Das Gericht hat daher nicht die Überzeugung gewinnen können, dass in Bezug auf Italien systemische Mängel des Asylverfahrens oder der Aufnahmebedingungen bestehen, die eine beachtliche Gefahr dafür begründen, der Antragsteller würde im Fall seiner Rückkehr oder Überstellung nach Italien einer unmenschlichen Behandlung im Sinne von Art. 4 GrCH, Art. 3 EMRK, ausgesetzt sein.
Zu keinem anderen Ergebnis kommt auch der Länderbericht des Europäischen Flüchtlingsrats (ECRE) für das Projekt AIDA – Asylum Information Database – zu Italien, Update Februar 2017, abrufbar unter http://www.asylumineurope.org/reports/country/italy.
Individuelle, außergewöhnliche humanitäre Gründe, die die Antragsgegnerin zur Ausübung des Selbsteintrittsrechts nach Art. 17 Abs. 1 Dublin III-VO verpflichten würden, sind nicht ersichtlich.
Die Klage gegen die Abschiebungsanordnung in Nr. 3 des Bescheids bleibt voraussichtlich auch ohne Erfolg, soweit in der Person des Antragstellers liegende Abschiebungshindernisse zu prüfen sind. Ein zielstaatsbezogenes Abschiebungshindernis, § 60 Abs. 5, Abs. 7 AufenthG, oder ein inlandsbezogenes Vollzugshindernis (BayVGH, B.v. 12.3.2014 – 10 CE 14.427 – juris) sind nicht dargetan.
Eine Reiseunfähigkeit im engeren Sinne besteht nicht. Weder hat der Antragsteller behauptet, er sei aufgrund einer Erkrankung nicht in der Lage nach Italien zu reisen noch ergeben sich ansonsten Anhaltspunkte dafür.

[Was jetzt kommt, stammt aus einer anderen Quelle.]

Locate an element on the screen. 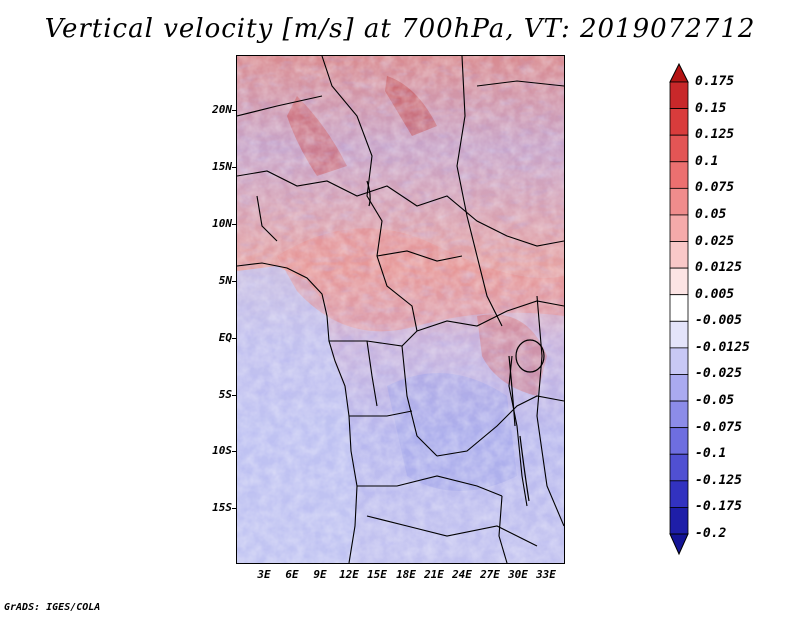 Image resolution: width=800 pixels, height=618 pixels. colorbar-label: -0.1 is located at coordinates (711, 454).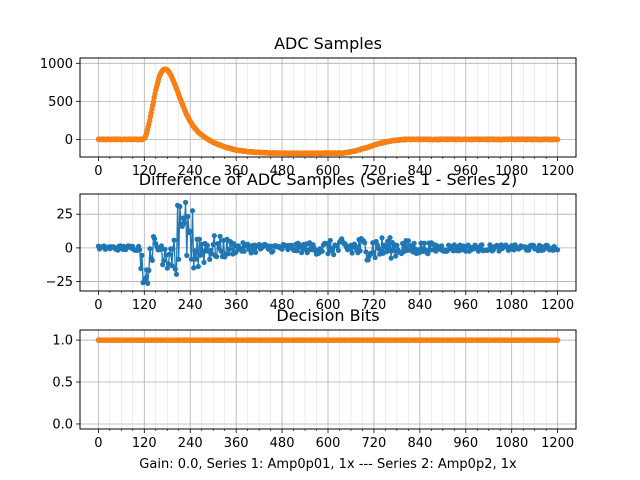  Describe the element at coordinates (64, 216) in the screenshot. I see `diff-y-tick-label: 25` at that location.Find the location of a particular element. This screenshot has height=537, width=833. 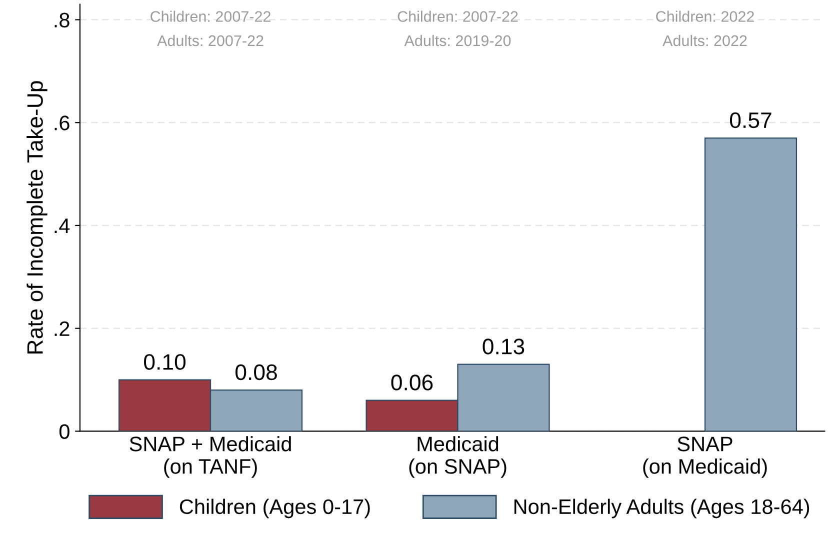

y-tick-label: 0 is located at coordinates (64, 432).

Der Antragsteller hat selbst vorgetragen, nur traditionell mit seiner Frau verheiratet zu sein. Zudem hat er in keiner Weise seine Vaterschaft des noch ungeborenen Kindes dieser Frau nachgewiesen. Auch hat die angebliche Frau des Antragstellers keinen Aufenthaltsstatus in Deutschland, der dazu führen könnte, dass der Antragsteller nicht nach Italien abgeschoben werden könnte.

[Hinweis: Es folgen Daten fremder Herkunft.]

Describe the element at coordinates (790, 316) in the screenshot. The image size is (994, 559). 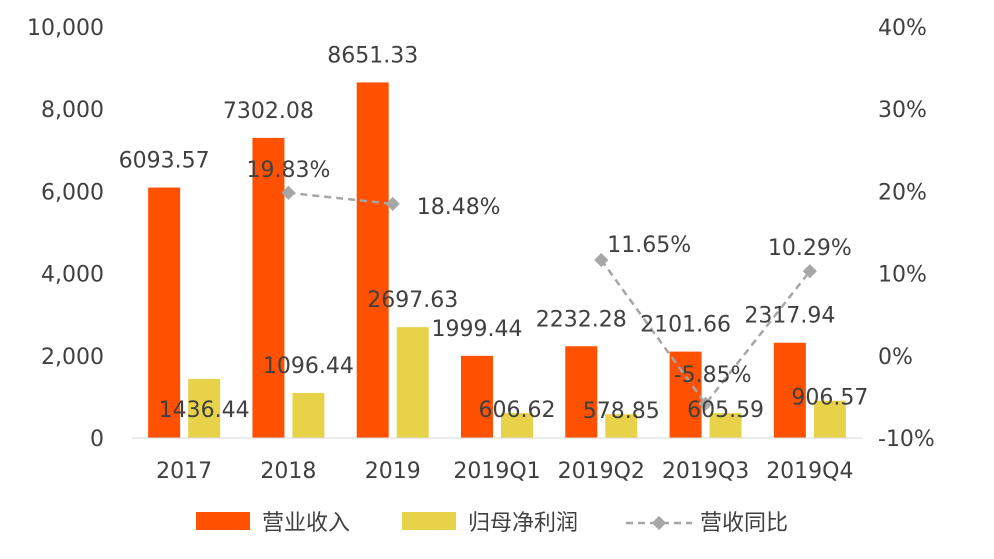
I see `revenue-value-label: 2317.94` at that location.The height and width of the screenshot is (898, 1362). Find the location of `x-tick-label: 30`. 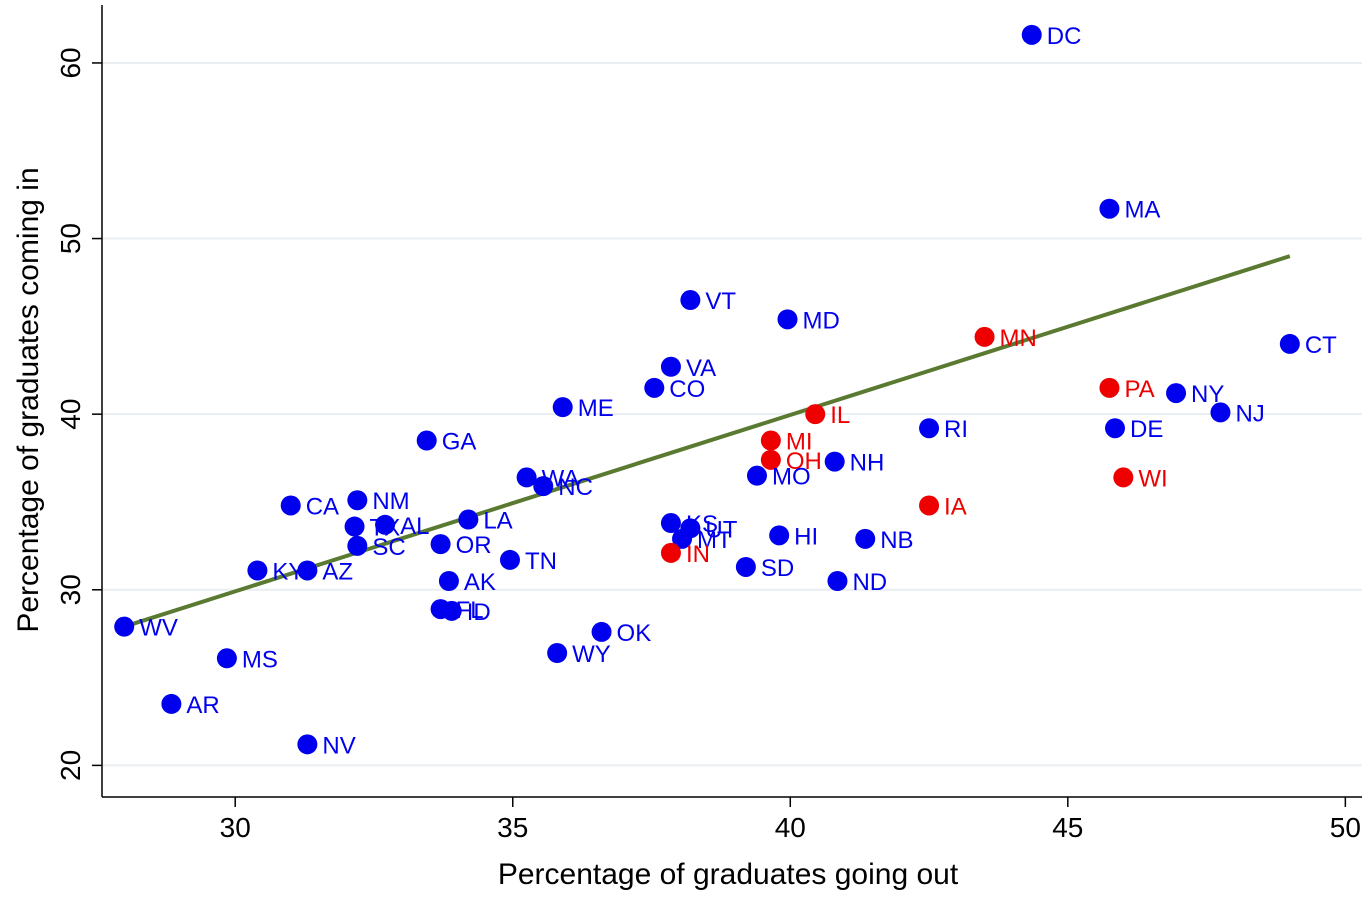

x-tick-label: 30 is located at coordinates (236, 828).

Nach alledem besteht derzeit kein Abschiebeverbot. Damit fällt die Interessenabwägung von Suspensiv- und Vollzugsinteresse zuungunsten des Antragstellers aus.
Ergänzend wird gemäß § 77 Abs. 2 AsylG auf die ausführliche Begründung des streitgegenständlichen Bescheids Bezug genommen, der das Gericht folgt.
Der Antrag war daher mit der Kostenfolge des § 154 Abs. 1 VwGO abzulehnen. Gerichtskosten werden nach § 83b AsylG nicht erhoben.
Dieser Beschluss ist nach § 80 AsylG unanfechtbar.